Из жен, к постельным играм равнодушным, порою произрастают чрезвычайно заботливые многодетные маменьки, однако у мужа княгини Дашковой создалось впечатление, будто Катерина и замуж вышла, и детей родила лишь для того, чтобы упрочить свой статус почтенной уважаемой дамы. Вдобавок что-то такое беспрестанно варилось у нее в голове, и результаты сей умственной стряпни князя Михаила весьма изумляли.

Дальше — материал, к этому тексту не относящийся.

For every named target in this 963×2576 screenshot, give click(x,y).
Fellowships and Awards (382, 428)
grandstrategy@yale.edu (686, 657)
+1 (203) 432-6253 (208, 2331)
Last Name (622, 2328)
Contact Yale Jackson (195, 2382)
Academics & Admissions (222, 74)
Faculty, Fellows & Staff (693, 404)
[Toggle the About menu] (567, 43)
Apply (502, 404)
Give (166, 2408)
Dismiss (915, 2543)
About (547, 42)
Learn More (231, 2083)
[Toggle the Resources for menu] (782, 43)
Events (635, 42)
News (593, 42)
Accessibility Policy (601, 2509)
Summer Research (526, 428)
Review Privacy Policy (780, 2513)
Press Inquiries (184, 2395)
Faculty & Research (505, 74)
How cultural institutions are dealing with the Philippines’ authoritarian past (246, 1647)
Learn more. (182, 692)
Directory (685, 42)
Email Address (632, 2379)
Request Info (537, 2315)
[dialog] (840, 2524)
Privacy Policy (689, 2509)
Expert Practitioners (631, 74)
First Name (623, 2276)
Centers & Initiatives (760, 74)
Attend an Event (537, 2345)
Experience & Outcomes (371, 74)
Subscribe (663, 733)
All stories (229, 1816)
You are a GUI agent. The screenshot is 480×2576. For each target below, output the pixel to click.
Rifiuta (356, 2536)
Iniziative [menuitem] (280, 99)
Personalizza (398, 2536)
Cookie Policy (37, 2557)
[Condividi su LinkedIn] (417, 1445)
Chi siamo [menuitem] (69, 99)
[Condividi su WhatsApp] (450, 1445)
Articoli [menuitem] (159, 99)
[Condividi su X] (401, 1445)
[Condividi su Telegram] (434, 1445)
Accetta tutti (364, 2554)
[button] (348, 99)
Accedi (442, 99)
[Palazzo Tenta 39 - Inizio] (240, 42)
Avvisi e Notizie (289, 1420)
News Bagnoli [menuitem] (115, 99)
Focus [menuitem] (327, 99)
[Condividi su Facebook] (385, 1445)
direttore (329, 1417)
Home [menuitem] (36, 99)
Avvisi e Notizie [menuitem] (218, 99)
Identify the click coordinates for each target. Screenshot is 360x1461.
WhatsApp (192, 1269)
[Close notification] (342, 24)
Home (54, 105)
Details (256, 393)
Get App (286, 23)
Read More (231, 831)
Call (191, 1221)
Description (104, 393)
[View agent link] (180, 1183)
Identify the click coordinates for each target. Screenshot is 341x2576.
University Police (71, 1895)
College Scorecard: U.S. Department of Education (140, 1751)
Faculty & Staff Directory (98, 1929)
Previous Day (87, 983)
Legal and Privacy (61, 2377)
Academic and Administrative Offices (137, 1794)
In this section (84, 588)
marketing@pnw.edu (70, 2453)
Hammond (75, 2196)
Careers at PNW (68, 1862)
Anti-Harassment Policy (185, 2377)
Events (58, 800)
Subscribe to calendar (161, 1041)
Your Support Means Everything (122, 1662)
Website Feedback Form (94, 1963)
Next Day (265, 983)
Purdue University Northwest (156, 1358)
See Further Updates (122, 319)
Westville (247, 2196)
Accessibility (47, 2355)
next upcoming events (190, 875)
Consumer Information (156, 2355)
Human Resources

К примеру сказать, она вдруг живо сдружилась с великой княгиней Екатериной Алексеевной, женой наследника-цесаревича Петра Федоровича, к свите которого князь Дашков принадлежал. То есть, вернее сказать, что это великая княгиня удостоила ее своей дружбою, однако ведь, по мнению князя Михаила, для того не было никаких оснований! Прежде всего потому, что Екатерина Алексеевна была прелестная дама, а Катерина Романовна – увы… сам-то он так: да ладно, с лица воду не пить. Во-вторых, Катерине Романовне было в ту пору всего лишь пятнадцать, а великой княгине уже к тридцати подошло. А в-третьих и в самых главных, женился-то Дашков на ком? Не токмо на племяннице канцлера, но и на сестре фаворитки будущего государя! Елизавета-то Романовна Воронцова, родная сестрица Катерины Романовны, была любимой игрушкой Петра Федоровича!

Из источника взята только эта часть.